● **Instructions for the task**
Extract from the entries below, exactly as given, only the lines from the line containing "This screenshot has height=432, width=780." to the line containing "Task: Select the small", both lines included.
• • • • •
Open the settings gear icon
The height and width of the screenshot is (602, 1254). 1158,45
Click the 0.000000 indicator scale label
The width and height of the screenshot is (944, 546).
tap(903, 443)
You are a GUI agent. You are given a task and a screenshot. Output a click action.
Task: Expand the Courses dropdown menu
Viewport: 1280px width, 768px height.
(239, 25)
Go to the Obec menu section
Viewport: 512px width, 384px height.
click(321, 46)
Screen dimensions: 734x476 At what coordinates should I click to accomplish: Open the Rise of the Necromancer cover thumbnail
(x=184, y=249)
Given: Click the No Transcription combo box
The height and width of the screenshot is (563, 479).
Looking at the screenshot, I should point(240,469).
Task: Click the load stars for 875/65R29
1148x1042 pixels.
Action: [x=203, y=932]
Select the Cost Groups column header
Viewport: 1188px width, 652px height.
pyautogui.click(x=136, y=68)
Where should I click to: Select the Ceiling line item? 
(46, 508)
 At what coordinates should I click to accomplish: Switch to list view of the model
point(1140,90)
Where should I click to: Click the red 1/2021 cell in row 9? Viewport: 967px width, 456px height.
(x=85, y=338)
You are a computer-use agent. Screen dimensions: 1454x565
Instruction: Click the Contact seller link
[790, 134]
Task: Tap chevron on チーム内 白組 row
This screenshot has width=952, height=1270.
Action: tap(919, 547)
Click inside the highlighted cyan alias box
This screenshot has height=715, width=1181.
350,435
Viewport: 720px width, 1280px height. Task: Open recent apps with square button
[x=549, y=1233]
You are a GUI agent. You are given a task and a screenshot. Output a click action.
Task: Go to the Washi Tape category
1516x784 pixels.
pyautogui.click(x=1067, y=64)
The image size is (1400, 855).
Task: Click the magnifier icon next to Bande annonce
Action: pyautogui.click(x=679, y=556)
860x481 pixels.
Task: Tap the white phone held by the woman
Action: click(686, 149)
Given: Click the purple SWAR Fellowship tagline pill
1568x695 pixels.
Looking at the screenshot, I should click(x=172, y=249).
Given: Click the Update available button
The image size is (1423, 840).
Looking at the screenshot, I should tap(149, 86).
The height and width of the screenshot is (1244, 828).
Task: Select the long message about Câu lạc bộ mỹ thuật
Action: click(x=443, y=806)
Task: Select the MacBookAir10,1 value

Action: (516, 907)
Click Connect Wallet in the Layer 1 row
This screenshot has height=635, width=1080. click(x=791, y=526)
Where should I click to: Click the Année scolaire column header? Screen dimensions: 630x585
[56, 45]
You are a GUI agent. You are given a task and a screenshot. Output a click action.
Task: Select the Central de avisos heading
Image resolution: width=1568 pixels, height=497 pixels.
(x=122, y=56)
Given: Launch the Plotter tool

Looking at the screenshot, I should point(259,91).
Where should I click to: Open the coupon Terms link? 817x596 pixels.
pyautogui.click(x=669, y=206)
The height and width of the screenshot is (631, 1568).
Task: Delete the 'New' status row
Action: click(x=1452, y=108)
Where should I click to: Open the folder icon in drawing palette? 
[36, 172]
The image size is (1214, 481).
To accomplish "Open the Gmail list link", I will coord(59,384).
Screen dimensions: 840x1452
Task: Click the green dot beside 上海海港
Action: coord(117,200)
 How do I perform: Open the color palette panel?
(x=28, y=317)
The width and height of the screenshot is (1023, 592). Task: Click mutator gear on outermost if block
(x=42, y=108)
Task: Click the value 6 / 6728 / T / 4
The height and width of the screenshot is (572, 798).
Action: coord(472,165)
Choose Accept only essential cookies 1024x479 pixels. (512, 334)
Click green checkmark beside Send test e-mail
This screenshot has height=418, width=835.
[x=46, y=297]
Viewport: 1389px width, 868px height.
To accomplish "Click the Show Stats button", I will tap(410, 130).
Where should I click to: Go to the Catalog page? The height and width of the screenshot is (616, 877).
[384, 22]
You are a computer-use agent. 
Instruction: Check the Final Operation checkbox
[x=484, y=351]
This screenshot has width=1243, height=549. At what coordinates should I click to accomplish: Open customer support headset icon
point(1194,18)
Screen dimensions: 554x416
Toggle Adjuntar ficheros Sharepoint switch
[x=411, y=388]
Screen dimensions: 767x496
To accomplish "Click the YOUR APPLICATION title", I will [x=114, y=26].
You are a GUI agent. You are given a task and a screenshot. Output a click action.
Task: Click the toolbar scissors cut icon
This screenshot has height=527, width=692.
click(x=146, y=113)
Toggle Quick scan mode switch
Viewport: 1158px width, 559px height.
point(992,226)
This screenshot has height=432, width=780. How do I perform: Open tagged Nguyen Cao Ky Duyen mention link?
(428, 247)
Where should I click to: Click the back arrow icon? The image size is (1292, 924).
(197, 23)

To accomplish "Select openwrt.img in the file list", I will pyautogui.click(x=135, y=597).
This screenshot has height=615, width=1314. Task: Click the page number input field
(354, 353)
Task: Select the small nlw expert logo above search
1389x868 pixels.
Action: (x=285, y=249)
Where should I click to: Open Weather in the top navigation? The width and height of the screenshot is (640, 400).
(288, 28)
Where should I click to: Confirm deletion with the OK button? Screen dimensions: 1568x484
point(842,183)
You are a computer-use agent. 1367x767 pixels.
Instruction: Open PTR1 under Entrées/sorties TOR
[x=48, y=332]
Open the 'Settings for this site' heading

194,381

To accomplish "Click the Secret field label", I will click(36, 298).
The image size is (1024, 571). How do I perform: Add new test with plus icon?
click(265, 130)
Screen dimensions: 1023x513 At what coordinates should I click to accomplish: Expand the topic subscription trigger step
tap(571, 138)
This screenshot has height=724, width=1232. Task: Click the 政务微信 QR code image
• • • • •
● **Output for this exercise**
This screenshot has height=432, width=780. How do I perform: Open tagged Nguyen Cao Ky Duyen mention link?
(428, 247)
Where should I click to: Click the back arrow icon? The image size is (1292, 924).
(197, 23)

To accomplish "Select openwrt.img in the file list", I will pyautogui.click(x=135, y=597).
This screenshot has height=615, width=1314. Task: Click the page number input field
(354, 353)
Task: Select the small nlw expert logo above search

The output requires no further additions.